Am I correct in thinking that the distance from q1 (the left hand charge) is 2a+x, the distance from q2 (center) is a+x and from q3 is just x?

Then when I added all these together I ended up still having the q/4pi etc in the fraction as well as another fraction that I got as $$\frac{2a-2x}{x(2a+x)}$$ instead of the required fraction.

Does anybody see where I went wrong with this?

Thanks again guys

2. May 14, 2006

### Staff: Mentor

No. x is just the x-coordinate of point P, measured from the origin. The distance between P and q1, for example, will be a + x, not 2a + x; the distance between P and q2 is just x; etc. (At least that's how I interpret the problem statement.)

3. May 14, 2006

### Brewer

Of course! So for q3 it will be x-a?

Does the rest of the way I was attempting the question look all right though?

4. May 14, 2006

### Staff: Mentor

Right.
Yes, adding the three potential terms is the way to go.

5. May 14, 2006

### Brewer

Now I end up with a constant term of $$\frac{q}{4\pi\epsilon_{0}}$$ outside of a bracket and $$\frac{2a^2}{x(x^2 - a^2)}$$ within a bracket. I need to get rid of the outside term (q/4pi etc) and I must have gone wrong with my arithmetic.

Any ideas?

6. May 14, 2006

### arunbg

Are you sure there is no $\frac{q}{4\pi\epsilon_{0}}$ in the question. Then the question is wrong. Also check your arithmetic.

7. May 14, 2006

### Brewer

Yep, very sure.

I've been through a couple of times now, and I end up with the $$2a^2$$ on the top everytime.

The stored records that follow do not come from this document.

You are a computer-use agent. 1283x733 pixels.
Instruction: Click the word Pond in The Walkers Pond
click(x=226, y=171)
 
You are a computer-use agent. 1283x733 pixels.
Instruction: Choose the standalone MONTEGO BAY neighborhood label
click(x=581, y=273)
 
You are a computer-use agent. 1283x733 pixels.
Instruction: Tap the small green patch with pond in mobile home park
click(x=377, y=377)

I'm rapidly losing faith in electromagnetism. My textbook and notes are no help either. :(

8. May 14, 2006

### Staff: Mentor

I don't see anything wrong with your solution. (Something's obviously wrong with the book's answer if it leaves out the $\frac{q}{4\pi\epsilon_{0}}$ term!)

9. May 14, 2006

### Brewer

Have I got my arithmetic wrong?

I keep trying, but I still end up with $$\frac{2a^2}{x(x^2 - a^2)}$$

10. May 14, 2006

### Staff: Mentor

As I said before, your answer is perfectly correct. The book is wrong. (Don't waste any more time stewing over this one. Move on to other problems. )